>>
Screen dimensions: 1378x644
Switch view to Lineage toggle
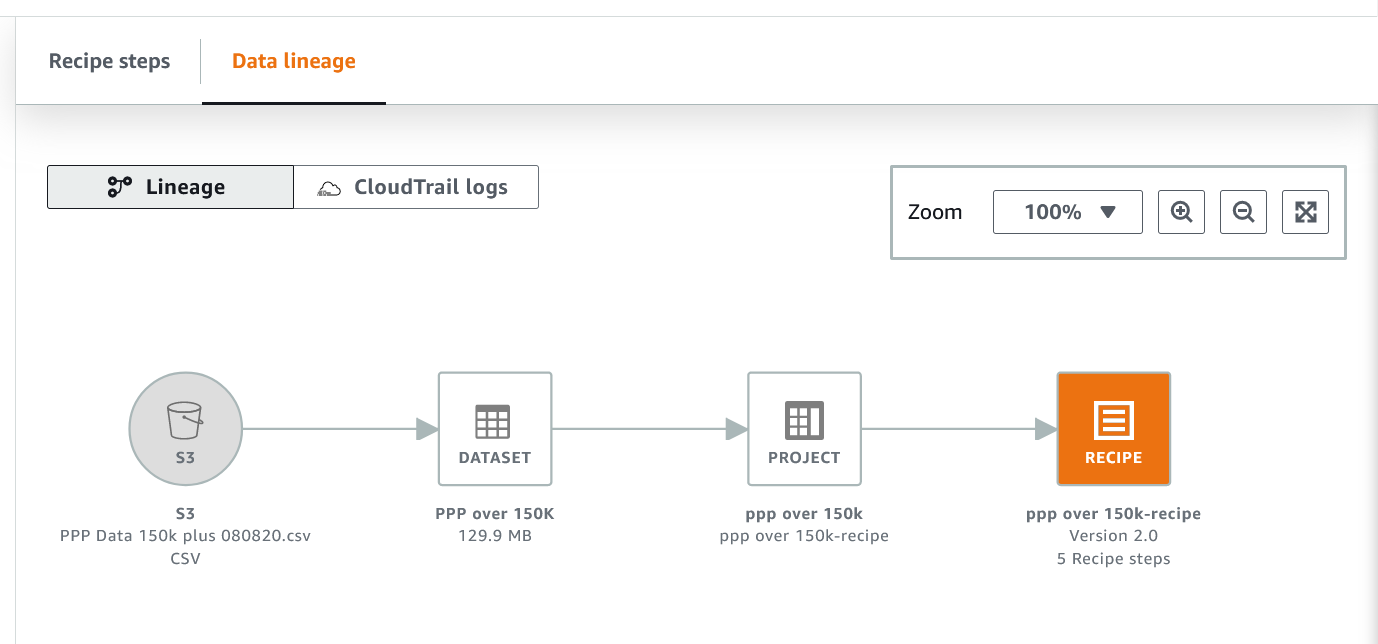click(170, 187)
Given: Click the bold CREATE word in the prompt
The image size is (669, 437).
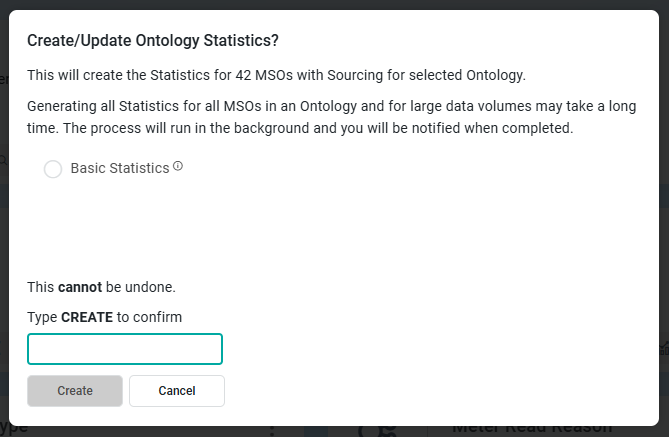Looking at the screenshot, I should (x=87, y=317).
<<
>>
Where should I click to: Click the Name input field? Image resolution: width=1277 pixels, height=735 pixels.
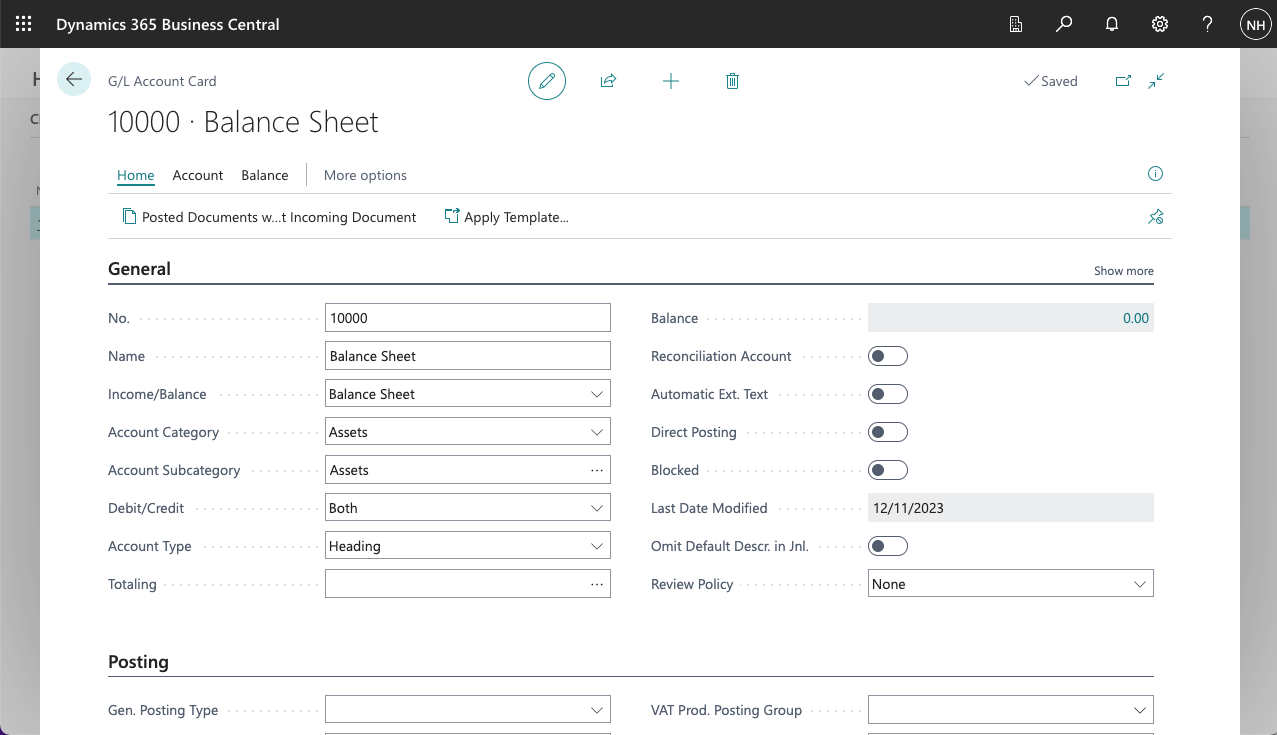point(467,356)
<<
▸ **YOUR TASK**: Extract every line of the entries from the one containing "Given: Click the" down to the one containing "Looking at the", including both, and reproduce them unchanged without the pictures.

▸ **WORKED SOLUTION**:
Given: Click the bold CREATE word in the prompt
The image size is (669, 437).
Looking at the screenshot, I should (x=87, y=317).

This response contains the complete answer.